The idea seemed ridiculous to me. Twins switching places was something that happened in movies and on TV—not in real life. “Come on, Rach. We’d never get away with it.”
She took another bite of licorice, chewing with enthusiasm, leaning forward in her chair as she spoke. “Yes we would. We could do it. I know how you are—how you walk, how you talk, everything. All I’d have to do is wear some more makeup. And you could be me. Alice, it would work. I’m certain it would.”
“I don’t know.” I stared at the drawing of the gap-toothed girl in my sketchbook. Maybe I’d meet her someday. Maybe I’d be walking down the street, and our paths would cross. It wouldn’t be the oddest thing that had ever happened to me. And then what would I do? Take her to my house, show her all my drawings of her?
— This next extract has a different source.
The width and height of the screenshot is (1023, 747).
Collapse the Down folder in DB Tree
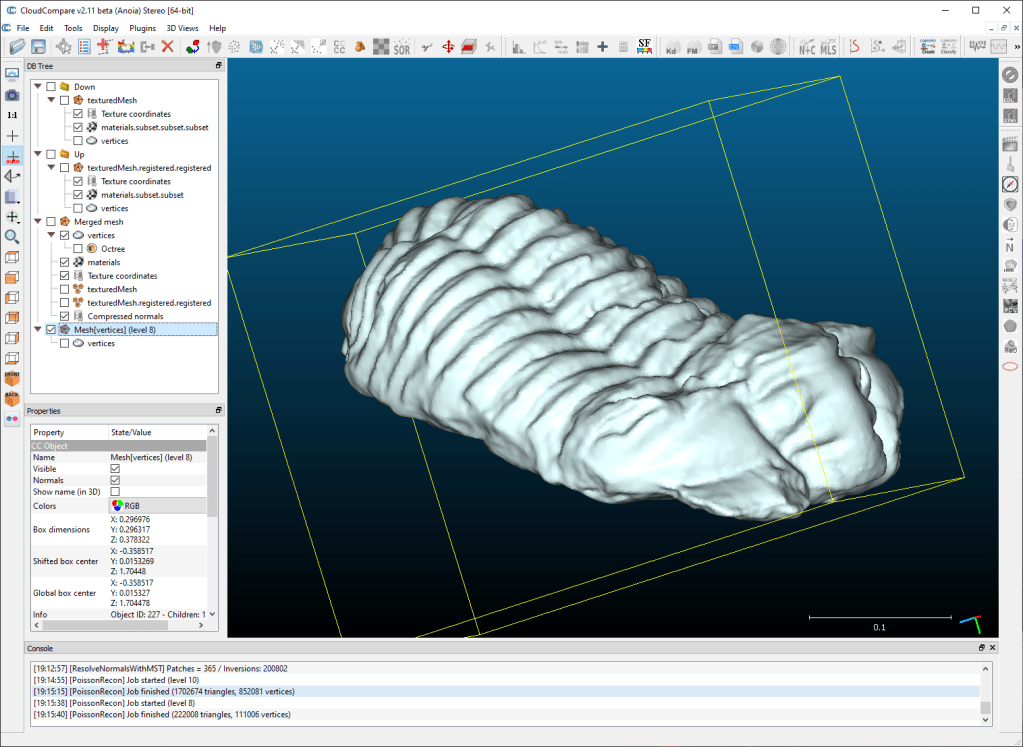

She’d think I was insane.
“Why would you want to do that, Rachel?” I asked. “It won’t matter if I get a C or a B in bio. My grades are still awful. And you’d have to pretend that you hadn’t studied too much, and that you didn’t care about school, or people would figure it out. So why even bother? What do we have to gain from it? We’d just be deceiving everyone for no good reason.”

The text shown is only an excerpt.